Effective August 26, 2011, the applicable securities commissions approved amendments to repeal a reference to “Market Maker Obligations” and replace it with a reference to “Marketplace Trading Obligations”. See IIROC Notice 11‑0251 - “Provisions Respecting Market Maker, Odd-Lot and other Marketplace Trading Obligations” (August 26, 2011).
On March 2, 2012, the applicable securities commissions approved amendments to repeal Rule 3.1 and Policy 3.1 effective October 15, 2012. See IIROC Notice 12-0078 – “Provisions Respecting Regulation of Short Sales and Failed Trades” (March 2, 2012). Prior to that date, Rule and Policy 3.1 provided:
3.1 Restrictions on Short Selling
- Except as otherwise provided, a Participant or Access Person shall not make a short sale of a security on a marketplace unless the price is at or above the last sale price.
- A short sale of a security may be made on a marketplace at a price below the last sale price if the sale is:
- a Program Trade in accordance with Marketplace Rules;
- made in furtherance of the Marketplace Trading Obligations of that marketplace;
- for an arbitrage account and the seller knows or has reasonable grounds to believe that an offer enabling the seller to cover the sale is then available and the seller intends to accept such offer immediately;
- for the account of a derivatives market maker and is made:
- in accordance with the market making obligations of the seller in connection with the security or a related security, and
- to hedge a pre-existing position in the security or a related security;
- the first sale of the security on any marketplace made on an ex-dividend, ex-rights or ex-distribution basis and the price of the sale is not less than the last sale price reduced by the cash value of the dividend, right or other distribution;
- the result of:
- a Call Market Order,
- a Market-on-Close Order,
- a Volume-Weighted Average Price Order,
- a Basis Order, or
- a Closing Price Order;
- a trade in an Exempt Exchange-traded Fund; or
- made to satisfy an obligation to fill an order imposed on a Participant or Access Person by any provision of UMIR or a Policy.
POLICY 3.1 – RESTRICTIONS ON SHORT SELLING
Part 1 – Entry of Short Sales Prior to the Opening
Prior to the opening of a marketplace on a trading day, a short sale may not be entered on that marketplace as a market order and must be entered as a limit order and have a limit price at or above the last sale price of that security as indicated in a consolidated market display (or at or above the previous day’s close reduced by the amount of a dividend or distribution if the security will commence ex-trading on the opening).

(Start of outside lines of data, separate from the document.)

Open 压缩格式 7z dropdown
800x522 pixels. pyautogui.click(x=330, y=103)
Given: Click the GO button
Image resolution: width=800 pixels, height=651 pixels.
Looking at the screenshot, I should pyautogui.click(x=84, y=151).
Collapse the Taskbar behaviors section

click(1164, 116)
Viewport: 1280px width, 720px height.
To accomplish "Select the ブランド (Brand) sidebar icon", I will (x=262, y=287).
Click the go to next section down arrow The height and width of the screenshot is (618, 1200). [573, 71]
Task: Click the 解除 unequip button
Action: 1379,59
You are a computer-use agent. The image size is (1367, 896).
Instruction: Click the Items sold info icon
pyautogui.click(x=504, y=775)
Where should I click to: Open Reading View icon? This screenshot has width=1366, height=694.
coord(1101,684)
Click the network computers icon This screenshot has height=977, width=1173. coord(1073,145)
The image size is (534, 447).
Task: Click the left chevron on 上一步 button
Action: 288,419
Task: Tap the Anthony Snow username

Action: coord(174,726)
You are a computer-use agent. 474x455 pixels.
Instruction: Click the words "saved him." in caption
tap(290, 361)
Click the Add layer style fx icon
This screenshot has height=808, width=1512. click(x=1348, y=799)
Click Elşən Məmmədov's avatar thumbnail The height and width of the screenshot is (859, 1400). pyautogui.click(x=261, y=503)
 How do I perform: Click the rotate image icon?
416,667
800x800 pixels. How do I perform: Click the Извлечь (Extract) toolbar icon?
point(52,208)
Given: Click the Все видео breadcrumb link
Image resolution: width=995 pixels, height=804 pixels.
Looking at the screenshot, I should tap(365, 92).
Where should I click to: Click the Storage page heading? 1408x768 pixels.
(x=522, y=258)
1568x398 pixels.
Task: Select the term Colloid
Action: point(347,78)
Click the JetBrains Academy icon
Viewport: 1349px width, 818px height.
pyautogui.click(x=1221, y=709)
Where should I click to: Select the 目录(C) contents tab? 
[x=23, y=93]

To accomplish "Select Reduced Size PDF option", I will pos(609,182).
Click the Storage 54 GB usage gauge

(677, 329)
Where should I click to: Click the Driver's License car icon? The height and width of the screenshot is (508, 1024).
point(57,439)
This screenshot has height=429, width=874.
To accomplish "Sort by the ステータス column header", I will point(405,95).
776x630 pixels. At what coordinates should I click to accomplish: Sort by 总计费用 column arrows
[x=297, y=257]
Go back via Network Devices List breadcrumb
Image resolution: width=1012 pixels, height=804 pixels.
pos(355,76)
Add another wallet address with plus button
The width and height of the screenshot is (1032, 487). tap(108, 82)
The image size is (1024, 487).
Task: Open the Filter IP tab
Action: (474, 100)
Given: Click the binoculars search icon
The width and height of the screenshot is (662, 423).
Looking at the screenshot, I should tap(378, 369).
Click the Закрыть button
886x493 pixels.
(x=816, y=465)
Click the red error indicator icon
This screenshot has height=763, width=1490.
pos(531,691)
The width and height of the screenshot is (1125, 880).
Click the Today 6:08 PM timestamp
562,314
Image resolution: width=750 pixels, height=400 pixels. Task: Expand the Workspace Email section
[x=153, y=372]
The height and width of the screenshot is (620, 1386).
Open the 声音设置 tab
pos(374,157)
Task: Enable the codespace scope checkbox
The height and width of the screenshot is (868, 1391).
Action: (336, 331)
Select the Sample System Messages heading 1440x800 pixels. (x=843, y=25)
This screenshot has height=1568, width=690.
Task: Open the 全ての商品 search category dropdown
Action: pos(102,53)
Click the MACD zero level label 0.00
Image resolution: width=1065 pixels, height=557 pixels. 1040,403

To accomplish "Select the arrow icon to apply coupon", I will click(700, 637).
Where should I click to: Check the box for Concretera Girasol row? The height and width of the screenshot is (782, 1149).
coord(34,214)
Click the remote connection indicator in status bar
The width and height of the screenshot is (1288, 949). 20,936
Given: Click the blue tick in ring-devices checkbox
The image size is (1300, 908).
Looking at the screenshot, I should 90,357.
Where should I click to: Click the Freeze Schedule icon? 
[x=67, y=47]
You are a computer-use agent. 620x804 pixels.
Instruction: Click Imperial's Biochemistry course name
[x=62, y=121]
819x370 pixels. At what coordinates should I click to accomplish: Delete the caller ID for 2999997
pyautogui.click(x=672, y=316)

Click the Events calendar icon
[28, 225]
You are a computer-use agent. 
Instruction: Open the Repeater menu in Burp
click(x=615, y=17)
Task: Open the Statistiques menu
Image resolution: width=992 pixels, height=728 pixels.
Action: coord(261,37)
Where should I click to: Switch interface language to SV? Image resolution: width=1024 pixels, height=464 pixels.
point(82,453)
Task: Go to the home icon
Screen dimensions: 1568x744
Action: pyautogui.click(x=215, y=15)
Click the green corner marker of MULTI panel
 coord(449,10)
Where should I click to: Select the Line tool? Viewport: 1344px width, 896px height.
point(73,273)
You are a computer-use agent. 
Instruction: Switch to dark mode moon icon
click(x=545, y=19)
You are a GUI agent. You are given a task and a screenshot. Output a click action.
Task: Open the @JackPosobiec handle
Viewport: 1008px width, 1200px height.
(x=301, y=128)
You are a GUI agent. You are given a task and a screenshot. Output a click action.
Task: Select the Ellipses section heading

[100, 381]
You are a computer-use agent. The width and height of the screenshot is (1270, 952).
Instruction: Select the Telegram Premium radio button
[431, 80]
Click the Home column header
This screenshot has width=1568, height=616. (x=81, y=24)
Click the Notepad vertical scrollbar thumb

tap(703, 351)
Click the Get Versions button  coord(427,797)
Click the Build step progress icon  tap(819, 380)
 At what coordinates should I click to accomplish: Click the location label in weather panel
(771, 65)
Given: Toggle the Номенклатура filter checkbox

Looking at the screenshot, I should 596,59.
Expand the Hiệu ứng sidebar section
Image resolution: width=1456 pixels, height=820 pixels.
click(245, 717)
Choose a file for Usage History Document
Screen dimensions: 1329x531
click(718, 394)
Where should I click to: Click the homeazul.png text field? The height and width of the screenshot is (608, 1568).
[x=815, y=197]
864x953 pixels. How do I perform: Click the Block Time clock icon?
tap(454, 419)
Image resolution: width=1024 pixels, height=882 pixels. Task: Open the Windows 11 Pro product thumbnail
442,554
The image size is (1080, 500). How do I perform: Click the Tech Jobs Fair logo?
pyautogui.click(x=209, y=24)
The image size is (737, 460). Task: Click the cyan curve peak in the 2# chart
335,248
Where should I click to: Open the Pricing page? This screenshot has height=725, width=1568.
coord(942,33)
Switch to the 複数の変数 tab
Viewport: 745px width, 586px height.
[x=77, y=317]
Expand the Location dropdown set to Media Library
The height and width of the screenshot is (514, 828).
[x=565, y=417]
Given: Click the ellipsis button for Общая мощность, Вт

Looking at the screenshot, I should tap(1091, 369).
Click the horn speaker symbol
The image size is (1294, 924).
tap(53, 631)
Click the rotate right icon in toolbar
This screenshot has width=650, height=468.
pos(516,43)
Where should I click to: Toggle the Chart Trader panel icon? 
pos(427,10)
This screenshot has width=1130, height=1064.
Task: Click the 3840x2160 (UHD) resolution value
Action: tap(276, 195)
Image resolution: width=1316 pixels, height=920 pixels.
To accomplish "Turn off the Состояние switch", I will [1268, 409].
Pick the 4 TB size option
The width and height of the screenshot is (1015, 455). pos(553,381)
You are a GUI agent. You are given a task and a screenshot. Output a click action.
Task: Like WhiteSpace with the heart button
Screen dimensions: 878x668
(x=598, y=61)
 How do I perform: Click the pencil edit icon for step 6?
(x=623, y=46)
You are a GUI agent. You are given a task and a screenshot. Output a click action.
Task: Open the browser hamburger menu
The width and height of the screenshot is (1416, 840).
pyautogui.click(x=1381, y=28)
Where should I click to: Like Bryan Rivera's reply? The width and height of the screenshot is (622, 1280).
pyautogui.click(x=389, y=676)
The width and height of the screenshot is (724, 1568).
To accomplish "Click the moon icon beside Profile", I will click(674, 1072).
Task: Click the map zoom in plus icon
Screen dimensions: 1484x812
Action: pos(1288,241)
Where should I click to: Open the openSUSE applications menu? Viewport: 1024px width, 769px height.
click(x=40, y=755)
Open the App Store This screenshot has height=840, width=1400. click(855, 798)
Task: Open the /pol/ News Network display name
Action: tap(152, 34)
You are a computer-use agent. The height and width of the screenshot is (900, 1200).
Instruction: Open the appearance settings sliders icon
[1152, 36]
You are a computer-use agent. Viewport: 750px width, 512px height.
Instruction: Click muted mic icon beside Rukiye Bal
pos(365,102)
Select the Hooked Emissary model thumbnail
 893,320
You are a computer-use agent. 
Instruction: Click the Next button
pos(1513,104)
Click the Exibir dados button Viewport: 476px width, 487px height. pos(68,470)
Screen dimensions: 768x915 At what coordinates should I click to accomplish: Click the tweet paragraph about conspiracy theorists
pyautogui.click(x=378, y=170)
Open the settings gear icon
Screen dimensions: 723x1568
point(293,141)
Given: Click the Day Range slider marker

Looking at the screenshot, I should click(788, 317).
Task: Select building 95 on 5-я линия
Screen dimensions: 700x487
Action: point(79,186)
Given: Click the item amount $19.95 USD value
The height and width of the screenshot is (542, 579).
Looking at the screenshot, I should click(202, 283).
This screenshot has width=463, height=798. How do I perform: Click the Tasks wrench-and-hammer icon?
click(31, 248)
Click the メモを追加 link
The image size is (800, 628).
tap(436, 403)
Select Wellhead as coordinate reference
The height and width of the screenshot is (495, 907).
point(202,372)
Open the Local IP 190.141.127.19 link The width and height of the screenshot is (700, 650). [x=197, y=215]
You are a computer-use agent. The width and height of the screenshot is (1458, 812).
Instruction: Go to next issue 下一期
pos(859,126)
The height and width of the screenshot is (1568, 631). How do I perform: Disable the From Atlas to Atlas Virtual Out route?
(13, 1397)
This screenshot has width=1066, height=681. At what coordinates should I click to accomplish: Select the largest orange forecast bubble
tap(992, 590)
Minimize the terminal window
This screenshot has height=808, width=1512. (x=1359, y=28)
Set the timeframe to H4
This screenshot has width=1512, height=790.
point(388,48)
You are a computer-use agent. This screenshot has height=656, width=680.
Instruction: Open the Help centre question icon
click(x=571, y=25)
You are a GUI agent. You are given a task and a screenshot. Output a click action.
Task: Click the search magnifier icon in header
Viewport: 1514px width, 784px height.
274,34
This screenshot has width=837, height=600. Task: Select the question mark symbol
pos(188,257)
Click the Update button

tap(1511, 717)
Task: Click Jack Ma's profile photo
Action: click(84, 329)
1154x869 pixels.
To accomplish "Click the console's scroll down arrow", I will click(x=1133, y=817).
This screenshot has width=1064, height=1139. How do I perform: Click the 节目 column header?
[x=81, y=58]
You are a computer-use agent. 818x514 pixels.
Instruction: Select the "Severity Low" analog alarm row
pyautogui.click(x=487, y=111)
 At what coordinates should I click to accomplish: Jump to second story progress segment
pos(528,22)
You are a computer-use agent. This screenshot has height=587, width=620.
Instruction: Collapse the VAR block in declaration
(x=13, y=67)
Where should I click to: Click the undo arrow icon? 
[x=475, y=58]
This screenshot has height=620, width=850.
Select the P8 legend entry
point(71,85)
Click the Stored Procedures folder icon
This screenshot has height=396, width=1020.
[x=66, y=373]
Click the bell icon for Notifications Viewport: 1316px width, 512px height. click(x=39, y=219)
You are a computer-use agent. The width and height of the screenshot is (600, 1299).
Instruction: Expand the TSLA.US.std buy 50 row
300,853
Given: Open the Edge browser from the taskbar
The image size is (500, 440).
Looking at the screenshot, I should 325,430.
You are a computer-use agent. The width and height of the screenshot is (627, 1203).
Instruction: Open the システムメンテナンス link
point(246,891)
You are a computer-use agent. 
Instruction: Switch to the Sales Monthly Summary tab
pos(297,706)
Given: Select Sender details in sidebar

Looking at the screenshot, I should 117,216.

Part 2 – Short Sale Price When Trading Ex-Distribution
When reducing the price of a previous trade by the amount of a distribution, it is possible that the price of the security will be between the trading increments. (For example, a stock at $10 with a dividend of $0.125 would have an ex-dividend price of $9.875. A short sale order could only be entered at $9.87 or $9.88.) Where such a situation occurs, the price of the short sale order should be set no lower than the next highest price. (In the example, the minimum price for the short sale would be $9.88, being the next highest price at which an order may be entered to the ex-dividend price of $9.875).
In the case of a distribution of securities (other than a stock split) the value of the distribution is not determined until the security that is distributed has traded. (For example, if shareholders of ABC Co. receive shares of XYZ Co. in a distribution, an initial short sale of ABC on an ex-distribution basis may not be made at a price below the previous trade until XYZ Co. has traded and a value determined).
Once a security has traded on an ex-distribution basis, the regular short sale rule applies and the relevant price is the previous trade.